● **Problem details**:
Please copy the listing that follows exactly, leaving out any pictures.

☆ ☆ ☆ ☆ ☆

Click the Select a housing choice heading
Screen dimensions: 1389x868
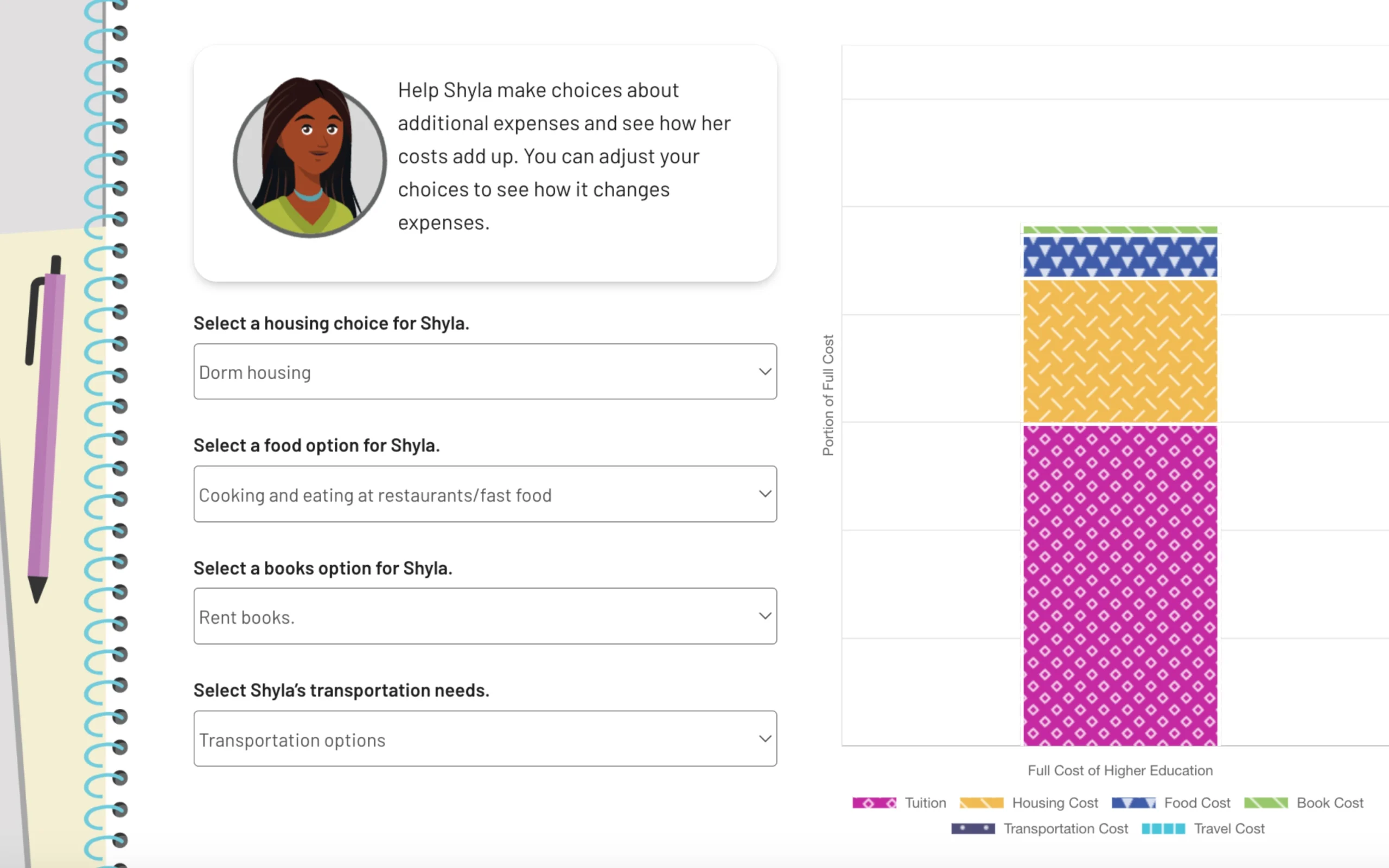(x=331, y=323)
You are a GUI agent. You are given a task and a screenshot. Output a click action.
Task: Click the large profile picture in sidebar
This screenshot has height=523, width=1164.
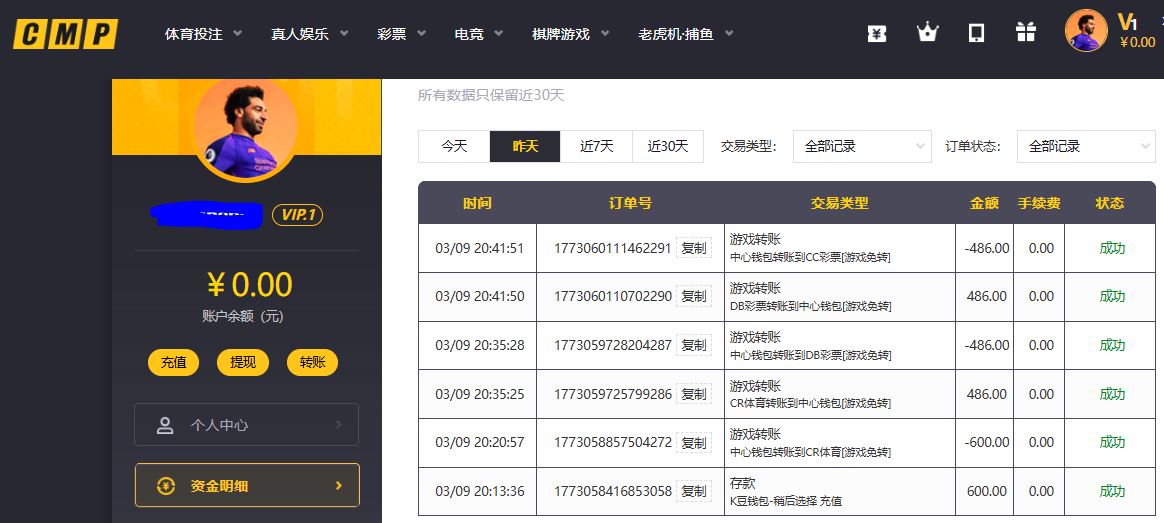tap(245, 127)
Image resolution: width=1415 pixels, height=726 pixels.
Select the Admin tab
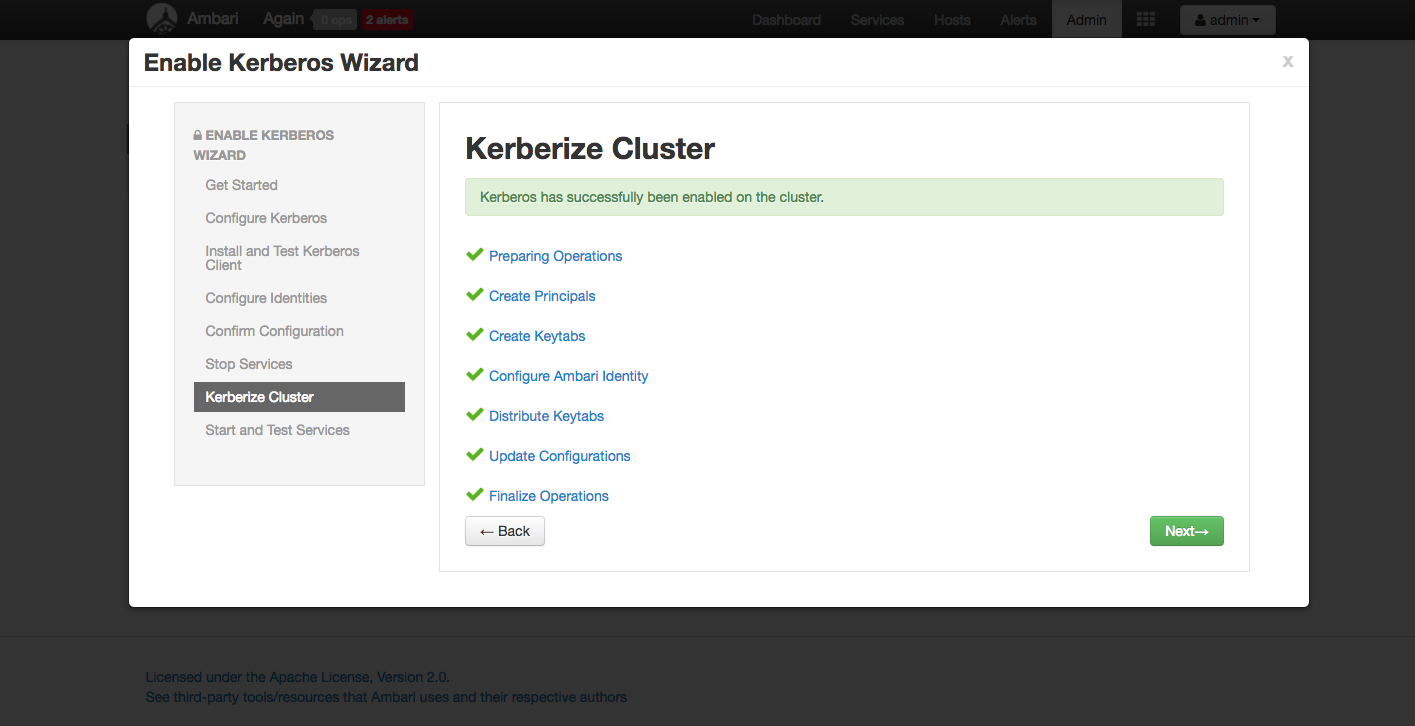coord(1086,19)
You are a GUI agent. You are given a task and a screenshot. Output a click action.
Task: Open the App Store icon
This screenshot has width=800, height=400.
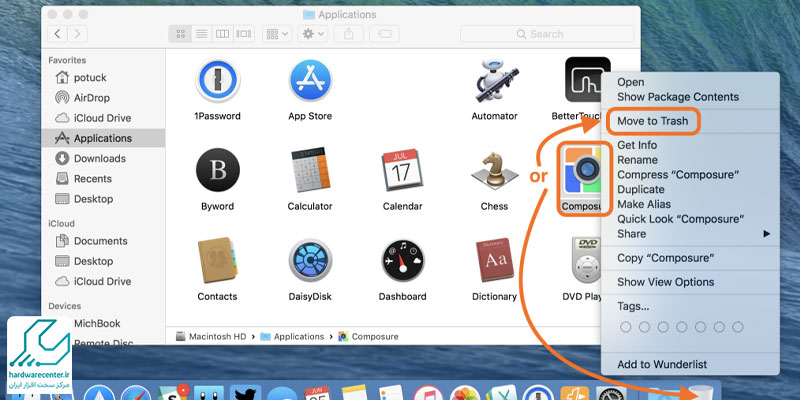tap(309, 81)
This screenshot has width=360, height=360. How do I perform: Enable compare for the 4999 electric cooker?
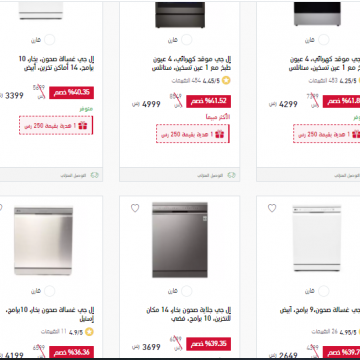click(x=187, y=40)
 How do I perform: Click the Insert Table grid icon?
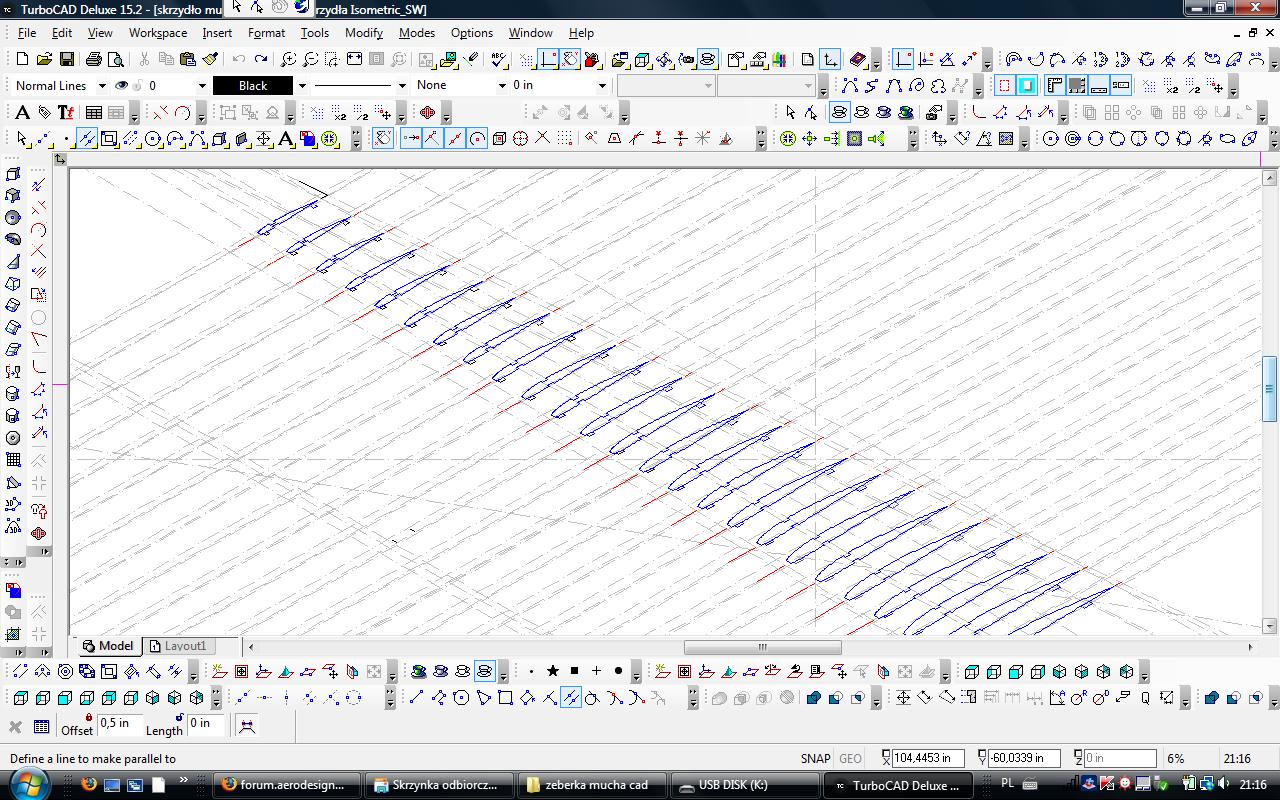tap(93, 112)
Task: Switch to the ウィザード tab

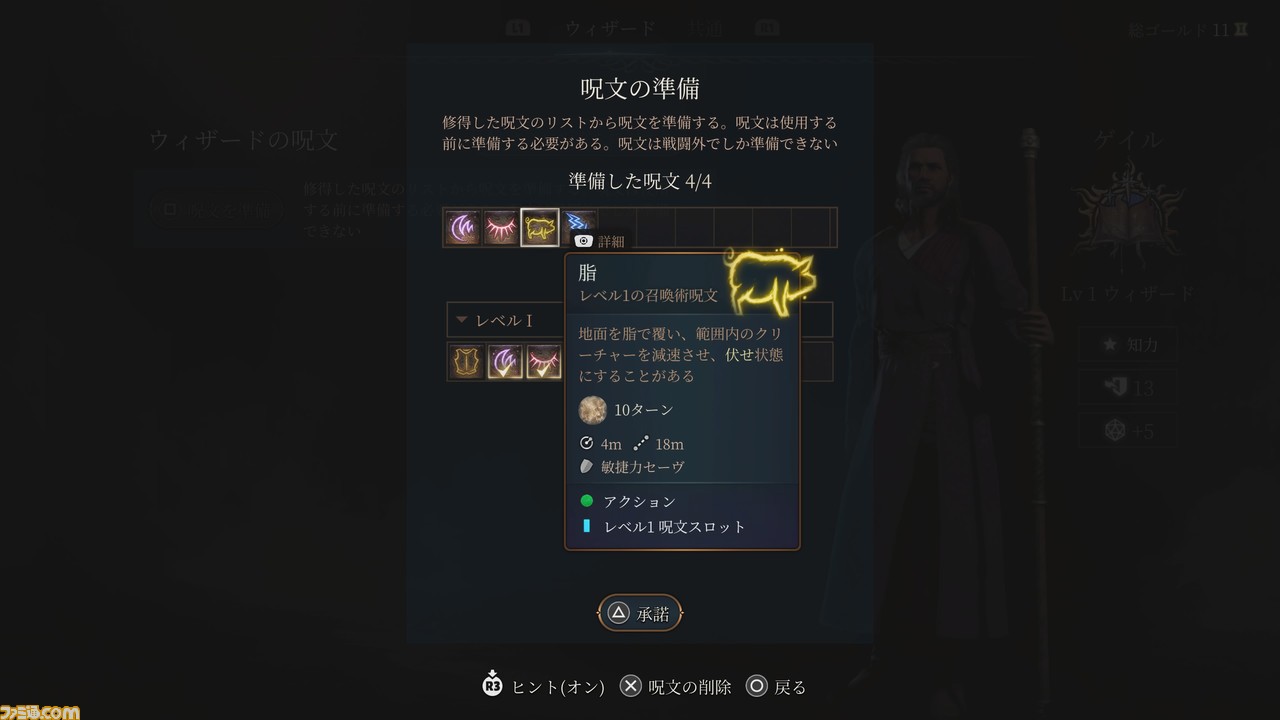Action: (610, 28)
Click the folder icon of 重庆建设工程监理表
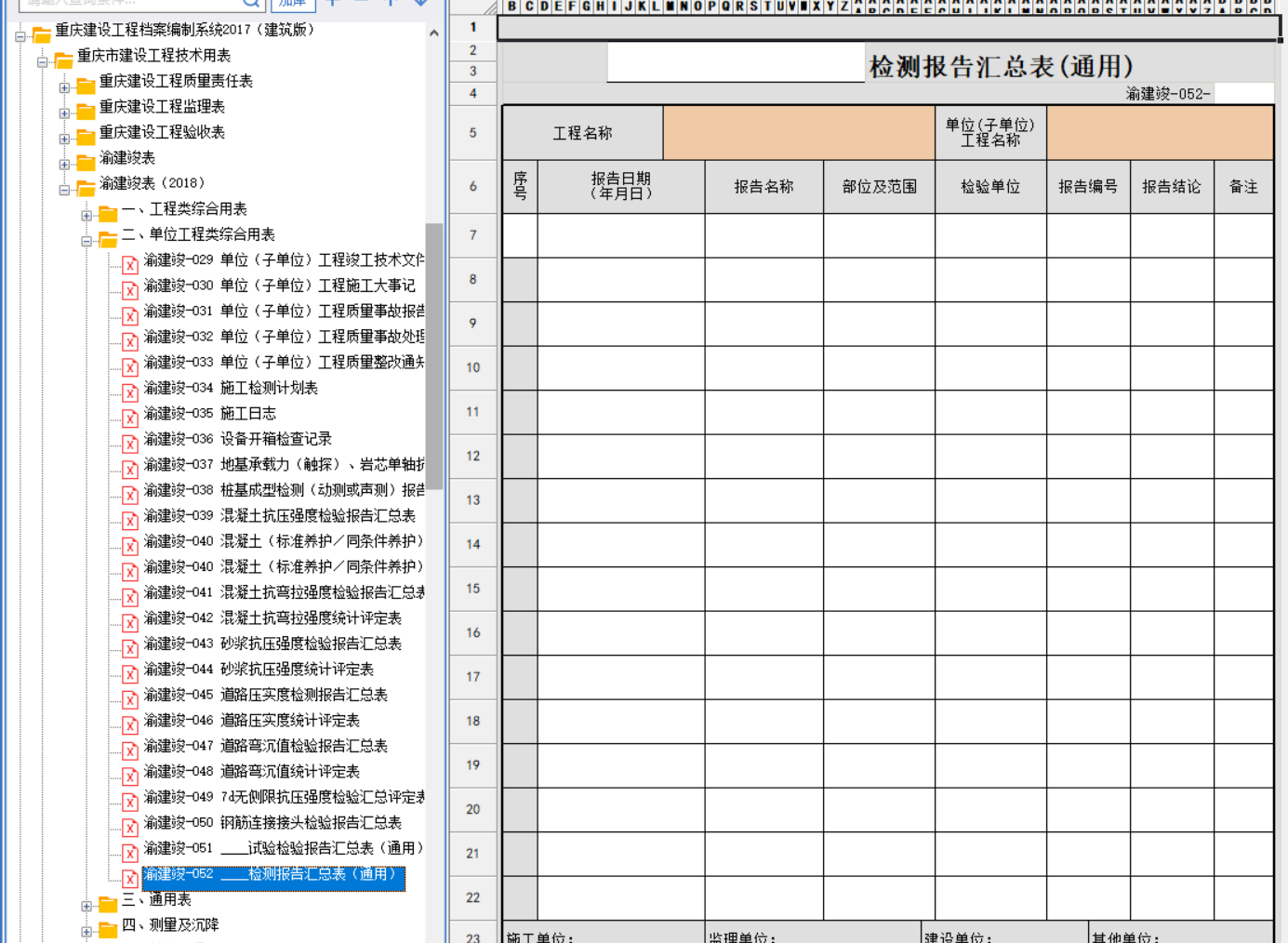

☆ ☆ ☆ ☆ ☆

● **Answer to this problem**:
Click the Select a housing choice heading
Screen dimensions: 1389x868
(x=331, y=323)
You are a GUI agent. You are given a task and a screenshot. Output a click action.
Task: Click the large profile picture in sidebar
This screenshot has height=523, width=1164.
tap(245, 127)
Image resolution: width=1415 pixels, height=726 pixels.
Select the Admin tab
coord(1086,19)
You are a GUI agent. You are given a task and a screenshot. Output a click action.
Task: Open the App Store icon
This screenshot has width=800, height=400.
tap(309, 81)
This screenshot has width=360, height=360. How do I perform: Enable compare for the 4999 electric cooker?
click(x=187, y=40)
 How do I perform: Click the Insert Table grid icon?
tap(93, 112)
Task: Switch to the ウィザード tab

Action: (610, 28)
Click the folder icon of 重庆建设工程监理表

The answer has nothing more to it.